End to heavy vehicles problem in sight as second phase of ring road is ready for use

The stretch is 11-km-long and connects Hospet Road and Bangalore Road

Rs. 90 crore spent on ring road so far; toll chargeable from vehicles

BELLARY: People from Bellary can look forward to some relief with the district administration planning to throw open the second part of the ring road from National Highway 63 on Hospet Road to traffic on Wednesday. This will free the city of heavy vehicular movement, and consequently noise and air pollution.

Ever since the iron ore boom in 2002, the movement of heavy vehicles had swelled by over tenfold. In the absence of a ring road/bypass, over 10,000 lorries transporting ore towards Chennai, Vishakapattanam and Salem had to pass through the city every day. Due to the ban on movement of iron ore-laden vehicles during day time, the city is flooded with such carriers from 9 p.m. to 6 a.m. every day, putting people living in nearby areas to severe hardship.

As a result of this traffic surge, the city's air has been polluted beyond measure. Demands for respite from this ordeal fell on deaf ears for many years, with elected representatives not bothering to do anything.

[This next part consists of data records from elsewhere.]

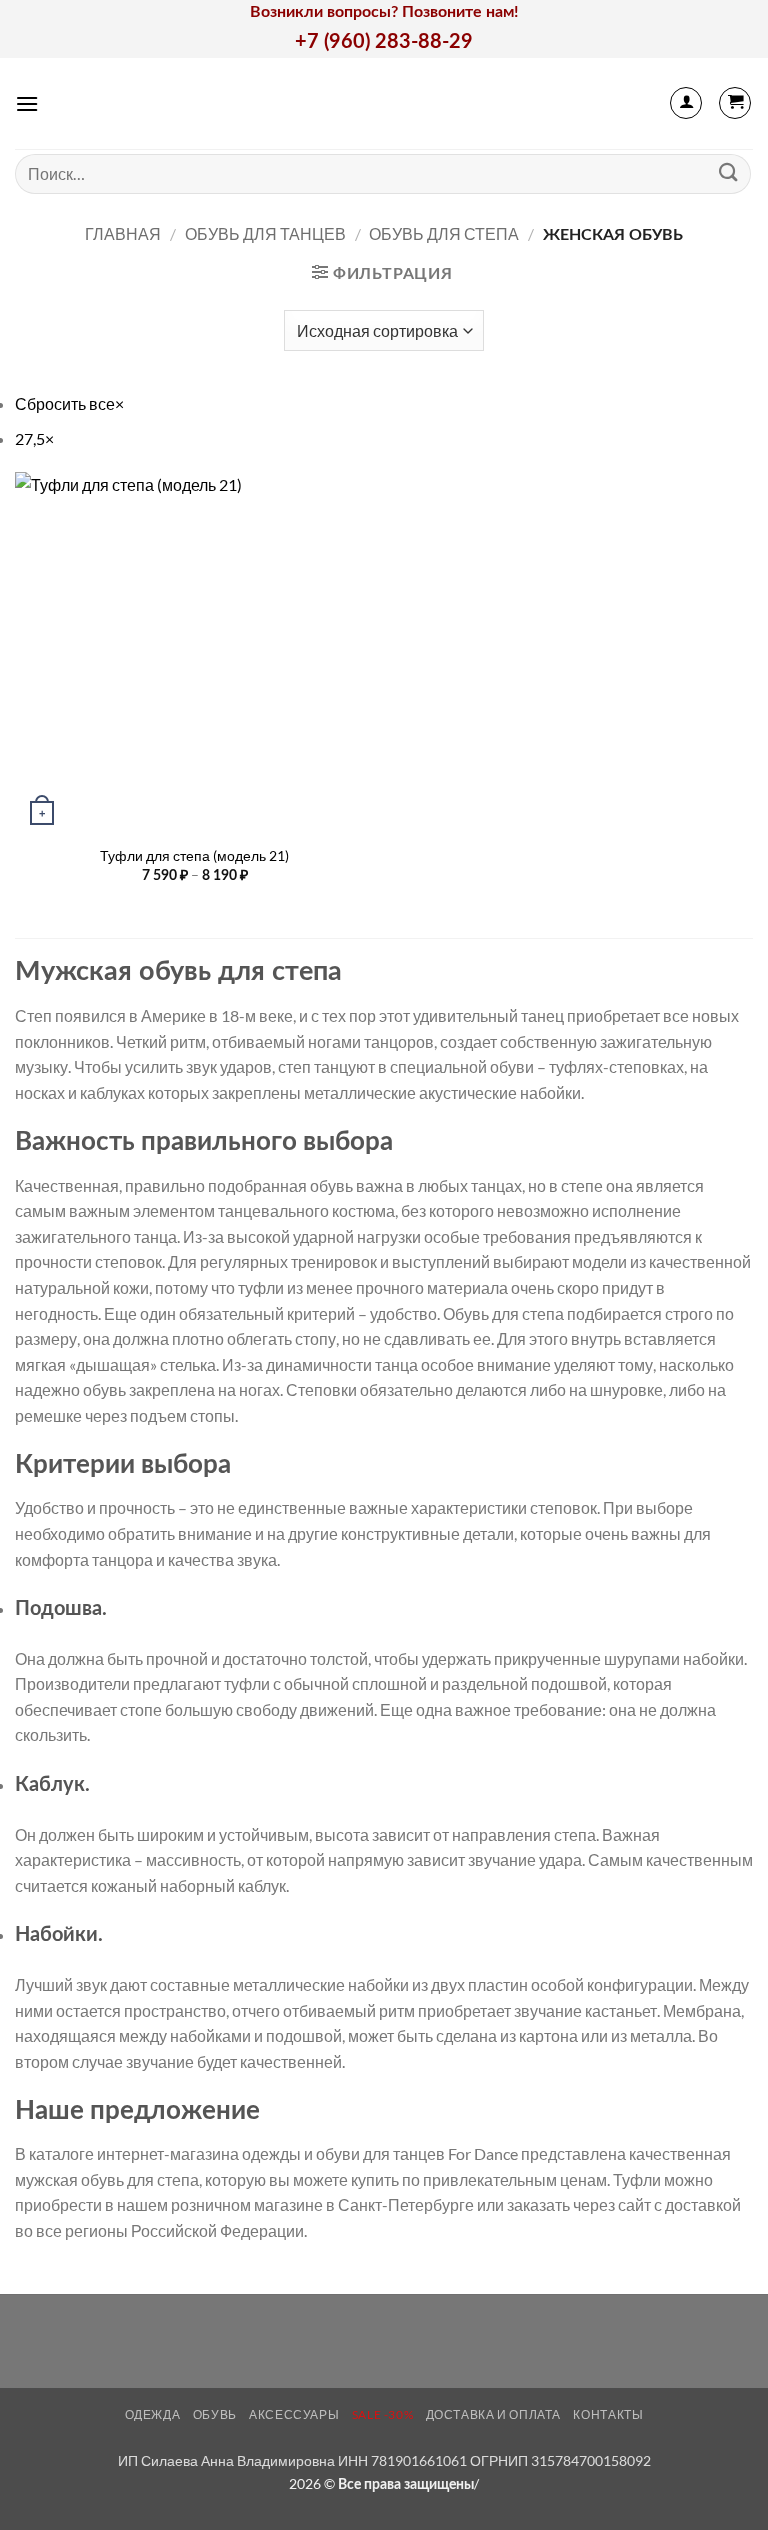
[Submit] (729, 173)
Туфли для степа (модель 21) (194, 855)
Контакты (608, 2414)
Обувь (215, 2414)
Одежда (153, 2414)
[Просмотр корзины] (735, 103)
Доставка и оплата (493, 2414)
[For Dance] (384, 103)
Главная (123, 233)
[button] (27, 103)
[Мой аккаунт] (686, 103)
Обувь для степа (444, 233)
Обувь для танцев (265, 233)
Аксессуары (294, 2414)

Towards bringing about a solution to the problem, Mullangie Ravindra Babu, then Chairman of the Bellary Urban Development Authority (BUDA), during the Janata Dal (S)-BJP regime, came out with a proposal to request farmers to donate land for a ring road, and in turn, BUDA would give them permission to use up to 150 feet on either side of the road for commercial use. After repeated discussions and persuasion, the farmers agreed to part with their land.

By then, the coalition government fell apart and the BJP came to power. Tourism Minister G. Janardhan Reddy took the proposal forward and funds were sanctioned for the project.

The foundation stone for work on the first phase of the ring road was laid on August 15, 2008.

In the first phase, it was decided to develop 7.2 km of ring road between Halkundi on the Bangalore Road and Kakka Bevinahalli on the Anantapur Road, on Design-Build-Operate and Transfer (DBOT) basis. Even as the ‘pucca' road was being laid, heavy vehicles from Bangalore to Andhra Pradesh were allowed to pass through, bringing some relief to people residing between the APMC area on the Bangalore Road and the Taranath Ayurveda College on Anantapur Road. However, the residents near Cowl Bazaar and TB Sanatorium areas continued to suffer as lorries had to pass that way to join the first part of the ring road.

The second part of the road, a 11-km stretch from Hospet Road to Bangalore Road, is ready and will be inaugurated by Chief Minister B.S. Yeddyurappa on Wednesday.

A sum of Rs. 90 crore has been spent on the 19-km long ring road which covers 137.12 acres of land. Toll will be collected from vehicles passing through it.